[EXCERPT PROVIDED Boundary: Start]
What did I do? In the end, I did not have to make a decision as the company hired an experienced electrical engineer whose job it was to learn from the shop where all motor control units and associated motors were. When the nice enough, wearing a tie and white shirt, guy, came to the electrical shop, I tried to tell him that the union guys were not going to talk with him but he would not listen and began simply following workers around and writing everything down. Of course, the union guys were smarter than that and saw what he was trying to do right away and on purpose would go to one motor control unit and then to the wrong motor.


After 2 weeks or so, this new hire came to me and says he needs help and since I am on the inside, would I help? For some reason, since it was known he was the one actually doing the mapping, I felt like I could help and so I did. Seems to me my term at the plant was almost up and I doubt I managed to give him more than 1% of the motor control\motor combinations but that was better than he was getting on his own. I wonder to this day if the engineering department knows every motor controller\motor combination?
[EXCERPT PROVIDED Boundary: End]
= EXERCISE DIRECTIONS =
Answer these questions about the account of mapping the plant's motors:
1. What was the engineer wearing when he came to the electrical shop?
2. About how long after his arrival did he ask the narrator for help?
3. What share of the motor control and motor combinations does the narrator doubt having given him more than?
The material that comes after this plays no part in the work here.
[DATA SECTION Boundary: Start]
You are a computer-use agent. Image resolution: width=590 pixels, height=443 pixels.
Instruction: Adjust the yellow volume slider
[DATA SECTION Boundary: End]
[DATA SECTION Boundary: Start]
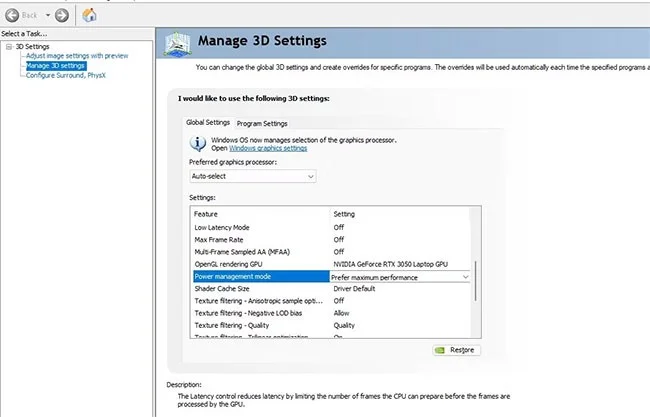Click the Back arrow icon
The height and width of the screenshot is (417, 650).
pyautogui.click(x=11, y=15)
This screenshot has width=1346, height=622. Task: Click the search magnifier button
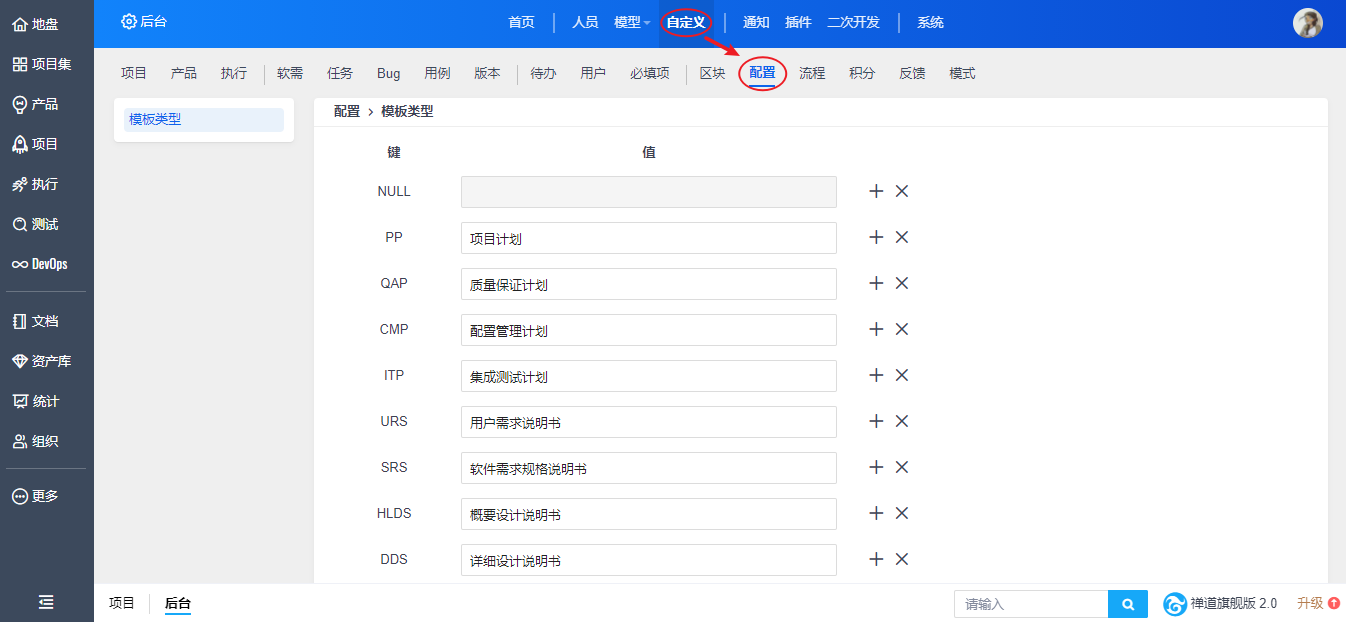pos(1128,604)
[DATA SECTION Boundary: End]
= SOLVED EXERCISE =
1. A tie and a white shirt.
2. After about two weeks.
3. 1%.